GithubHelp home page GithubHelp logo

Comments (5)

fasiha avatar fasiha commented on August 17, 2024 8

every time the idea to build my own Memrise/Duolingo clone struck me again

Thank you @bunyk for considering Ebisu for building your app, that has always been my dream with Ebisu—to make it easy to create your perfect quiz app 😄

some prerequisite statistics books or online courses that would help with better understanding math behind all this

So first I'll say this: my goal is to make a library that anybody can use, without needing a Master's degree in statistics 😅! The mathematical details in the README are mostly for folks who want to improve the algorithm—you don't need to understand this to use the Python/JavaScript/etc. library in your app.

However, if you're really very very motivated to learn this, I think an introductory course on probability and Bayesian inference should be all you need to check my derivation of the posterior.

  • MIT's courses tend to be extremely advanced and might be good for self-study: this is their probability/Bayesian course, which has this prerequisite course on advanced multivariate calculus (but we don't really need much multivariate calculus, just the normal single-variate calculus should be fine).
  • If you're a student, you might also look at what courses your university teaches to first-year graduate students in the statistics department (though a lot of that (real analysis, linear regression, etc.) is not useful for Ebisu; also note that Ebisu does not use any tools from machine learning or data science, so you don't need to learn anything about classification/regression to understand what we're doing here).
    • You can also look for the course that teachs BUGS or JAGS or STAN or PyMC, which are MCMC/numerical libraries to solve the Bayesian problem that Ebisu solves analytically.

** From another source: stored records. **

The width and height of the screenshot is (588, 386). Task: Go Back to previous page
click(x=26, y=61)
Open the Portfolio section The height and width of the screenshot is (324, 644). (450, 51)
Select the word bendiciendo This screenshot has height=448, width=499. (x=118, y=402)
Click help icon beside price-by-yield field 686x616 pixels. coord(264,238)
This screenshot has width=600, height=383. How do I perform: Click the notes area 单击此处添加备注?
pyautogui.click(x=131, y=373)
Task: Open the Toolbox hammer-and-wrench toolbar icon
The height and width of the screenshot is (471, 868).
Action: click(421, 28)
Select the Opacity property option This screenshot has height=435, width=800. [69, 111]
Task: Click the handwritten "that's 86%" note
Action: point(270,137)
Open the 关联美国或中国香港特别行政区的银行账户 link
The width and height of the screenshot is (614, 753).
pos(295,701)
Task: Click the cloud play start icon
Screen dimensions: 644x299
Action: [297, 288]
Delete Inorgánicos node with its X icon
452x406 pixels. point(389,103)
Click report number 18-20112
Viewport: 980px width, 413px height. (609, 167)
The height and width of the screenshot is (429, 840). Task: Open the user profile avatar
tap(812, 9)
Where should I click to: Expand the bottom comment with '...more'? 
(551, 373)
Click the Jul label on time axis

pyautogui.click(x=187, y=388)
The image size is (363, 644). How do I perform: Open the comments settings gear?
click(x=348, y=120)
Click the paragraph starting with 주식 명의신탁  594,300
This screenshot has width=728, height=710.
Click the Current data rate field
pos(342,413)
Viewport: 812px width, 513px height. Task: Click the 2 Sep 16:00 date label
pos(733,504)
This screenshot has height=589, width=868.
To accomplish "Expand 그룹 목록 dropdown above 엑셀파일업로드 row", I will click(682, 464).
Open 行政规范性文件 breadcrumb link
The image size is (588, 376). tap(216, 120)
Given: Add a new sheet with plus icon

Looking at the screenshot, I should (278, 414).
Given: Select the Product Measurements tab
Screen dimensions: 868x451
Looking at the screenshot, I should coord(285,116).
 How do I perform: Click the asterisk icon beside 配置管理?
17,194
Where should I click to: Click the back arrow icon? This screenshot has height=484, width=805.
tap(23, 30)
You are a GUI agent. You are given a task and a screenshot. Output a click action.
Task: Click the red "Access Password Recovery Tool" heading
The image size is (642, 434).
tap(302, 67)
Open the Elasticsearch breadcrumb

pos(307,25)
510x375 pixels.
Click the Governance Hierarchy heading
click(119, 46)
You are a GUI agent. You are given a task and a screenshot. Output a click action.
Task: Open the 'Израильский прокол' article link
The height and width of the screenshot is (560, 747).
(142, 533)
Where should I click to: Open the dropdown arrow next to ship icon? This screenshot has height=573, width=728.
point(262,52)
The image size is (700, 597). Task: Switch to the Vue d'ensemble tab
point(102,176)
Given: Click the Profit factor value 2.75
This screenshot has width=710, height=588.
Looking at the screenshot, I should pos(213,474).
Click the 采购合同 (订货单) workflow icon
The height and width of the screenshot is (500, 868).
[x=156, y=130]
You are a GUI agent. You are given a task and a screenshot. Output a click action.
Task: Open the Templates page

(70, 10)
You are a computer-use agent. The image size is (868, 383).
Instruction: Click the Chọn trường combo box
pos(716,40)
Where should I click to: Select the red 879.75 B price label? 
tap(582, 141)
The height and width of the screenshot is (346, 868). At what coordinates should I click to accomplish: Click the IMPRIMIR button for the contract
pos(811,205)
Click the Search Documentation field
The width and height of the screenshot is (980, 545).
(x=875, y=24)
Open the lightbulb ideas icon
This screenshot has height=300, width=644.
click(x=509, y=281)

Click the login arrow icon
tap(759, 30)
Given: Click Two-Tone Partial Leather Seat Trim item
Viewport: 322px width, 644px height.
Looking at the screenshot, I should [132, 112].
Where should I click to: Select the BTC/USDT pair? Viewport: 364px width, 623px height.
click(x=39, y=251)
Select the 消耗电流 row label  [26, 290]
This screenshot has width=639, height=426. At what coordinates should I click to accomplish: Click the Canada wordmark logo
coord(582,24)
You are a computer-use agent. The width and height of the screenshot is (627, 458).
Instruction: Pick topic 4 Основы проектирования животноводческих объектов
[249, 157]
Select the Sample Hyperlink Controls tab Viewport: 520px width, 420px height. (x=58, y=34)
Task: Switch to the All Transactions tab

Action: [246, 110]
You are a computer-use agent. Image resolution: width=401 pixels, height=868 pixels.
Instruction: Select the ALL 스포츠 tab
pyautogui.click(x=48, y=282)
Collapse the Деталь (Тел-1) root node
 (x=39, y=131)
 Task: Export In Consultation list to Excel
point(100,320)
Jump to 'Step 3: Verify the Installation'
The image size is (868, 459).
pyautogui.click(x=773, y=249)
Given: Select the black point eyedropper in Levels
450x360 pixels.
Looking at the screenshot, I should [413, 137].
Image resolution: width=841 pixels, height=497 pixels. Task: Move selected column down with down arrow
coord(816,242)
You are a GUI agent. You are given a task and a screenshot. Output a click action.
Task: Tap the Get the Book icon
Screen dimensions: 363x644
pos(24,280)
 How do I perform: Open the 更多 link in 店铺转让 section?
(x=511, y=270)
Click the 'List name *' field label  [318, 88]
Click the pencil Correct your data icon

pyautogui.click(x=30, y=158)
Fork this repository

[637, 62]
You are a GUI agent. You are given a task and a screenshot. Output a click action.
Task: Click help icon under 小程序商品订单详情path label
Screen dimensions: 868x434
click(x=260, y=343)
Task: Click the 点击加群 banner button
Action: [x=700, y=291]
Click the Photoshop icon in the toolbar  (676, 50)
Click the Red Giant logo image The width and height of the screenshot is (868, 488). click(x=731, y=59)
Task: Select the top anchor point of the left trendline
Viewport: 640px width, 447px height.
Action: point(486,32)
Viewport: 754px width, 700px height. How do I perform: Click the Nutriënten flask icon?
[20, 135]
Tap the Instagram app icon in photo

Here's the course I took (fifteen years ago…) at my school: Bayesian Analysis. This kind of course would be my top suggestion if you're in school and want to learn how Ebisu works—especially if they teach you how to use calculus, not just the MCMC numerical libraries. (STAN etc. can solve much bigger problems than Ebisu, but I've tried very hard to make Ebisu's model simple enough to have an analytical solution so predictRecall and updateRecall are fast ("fast"…) and don't need Monte Carlo sampling or numerical integration, because I wanted Ebisu to be able to run on a phone)

I'm sorry that unfortunately we don't have a good way to teach/learn mathematics the way we have excellent resources for programming 😢.

Call predictRecall for each, and select ones with the lovest recall?

This is what I do. (I also like to gently randomize the flashcard to review, so instead of the card with the absolute lowest pRecall I find the bottom percentile of pRecall and then pick a random one from that, but that's a nice-to-have.)

And then have some threshold, like "if recall probability is > 80%", learn new facts instead now, as reviewing that ones will be not so efficient?

Some people do this. I don't really like apps that do this though, because some days I don't want to review (just learn), other days I don't want to learn (just review), so I prefer apps that let me pick whether to learn or to review. That also simplifies the app so I don't need a numerical threshold—the threshold for switching from reviewing to learning is my boredom 😃.

if fact A had lower recall probability today than fact B, then probably the same should be true tomorrow

As @MNastri mentioned (thank you for weighing in!), because cards decay at differing rates, you have to be quite careful doing this.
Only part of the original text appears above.